What you have to do: Starting at the line that contains "Click ignore icon", repeat each line exactly through the last line of the listing, and repeat nothing else.

Task input:
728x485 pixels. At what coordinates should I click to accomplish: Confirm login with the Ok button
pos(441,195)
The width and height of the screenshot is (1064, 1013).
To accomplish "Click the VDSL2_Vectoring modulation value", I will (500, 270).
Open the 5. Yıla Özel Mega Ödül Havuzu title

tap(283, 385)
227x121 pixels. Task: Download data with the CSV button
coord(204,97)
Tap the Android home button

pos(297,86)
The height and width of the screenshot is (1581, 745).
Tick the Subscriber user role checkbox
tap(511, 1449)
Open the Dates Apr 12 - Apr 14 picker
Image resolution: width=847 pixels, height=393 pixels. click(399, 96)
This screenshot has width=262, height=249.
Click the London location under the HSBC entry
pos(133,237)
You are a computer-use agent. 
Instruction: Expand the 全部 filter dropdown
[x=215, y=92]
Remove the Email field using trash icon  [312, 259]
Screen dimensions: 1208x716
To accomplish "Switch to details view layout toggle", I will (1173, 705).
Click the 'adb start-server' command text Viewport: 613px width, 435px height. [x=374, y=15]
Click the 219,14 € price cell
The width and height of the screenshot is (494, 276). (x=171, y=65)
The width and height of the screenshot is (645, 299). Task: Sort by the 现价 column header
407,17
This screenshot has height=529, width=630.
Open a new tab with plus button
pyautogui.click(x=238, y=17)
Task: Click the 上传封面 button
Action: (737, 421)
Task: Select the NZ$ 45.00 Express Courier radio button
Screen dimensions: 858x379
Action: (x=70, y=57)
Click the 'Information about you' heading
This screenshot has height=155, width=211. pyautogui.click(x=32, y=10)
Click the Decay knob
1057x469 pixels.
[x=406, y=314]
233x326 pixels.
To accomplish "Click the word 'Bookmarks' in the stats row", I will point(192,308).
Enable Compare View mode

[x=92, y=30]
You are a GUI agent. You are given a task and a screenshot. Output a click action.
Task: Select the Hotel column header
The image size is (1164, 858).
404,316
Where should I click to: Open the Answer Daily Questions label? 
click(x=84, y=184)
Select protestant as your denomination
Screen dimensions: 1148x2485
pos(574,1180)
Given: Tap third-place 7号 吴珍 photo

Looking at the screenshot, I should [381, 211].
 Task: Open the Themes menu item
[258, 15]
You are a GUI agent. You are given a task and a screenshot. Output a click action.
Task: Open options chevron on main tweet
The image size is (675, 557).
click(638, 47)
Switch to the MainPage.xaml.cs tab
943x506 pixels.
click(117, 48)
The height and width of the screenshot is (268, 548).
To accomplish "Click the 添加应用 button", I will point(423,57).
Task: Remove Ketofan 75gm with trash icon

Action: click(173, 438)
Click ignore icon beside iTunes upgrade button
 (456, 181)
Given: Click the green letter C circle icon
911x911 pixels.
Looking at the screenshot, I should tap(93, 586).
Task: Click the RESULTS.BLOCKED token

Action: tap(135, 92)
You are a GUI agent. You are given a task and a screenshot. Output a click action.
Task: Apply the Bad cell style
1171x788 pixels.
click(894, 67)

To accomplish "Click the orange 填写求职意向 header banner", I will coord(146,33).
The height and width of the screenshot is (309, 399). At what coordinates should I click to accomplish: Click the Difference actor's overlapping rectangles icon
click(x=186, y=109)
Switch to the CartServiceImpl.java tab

Answer to this problem:
Click ignore icon beside iTunes upgrade button
 (456, 181)
Given: Click the green letter C circle icon
911x911 pixels.
Looking at the screenshot, I should tap(93, 586).
Task: Click the RESULTS.BLOCKED token

Action: tap(135, 92)
You are a GUI agent. You are given a task and a screenshot. Output a click action.
Task: Apply the Bad cell style
1171x788 pixels.
click(894, 67)

To accomplish "Click the orange 填写求职意向 header banner", I will coord(146,33).
The height and width of the screenshot is (309, 399). At what coordinates should I click to accomplish: Click the Difference actor's overlapping rectangles icon
click(x=186, y=109)
Switch to the CartServiceImpl.java tab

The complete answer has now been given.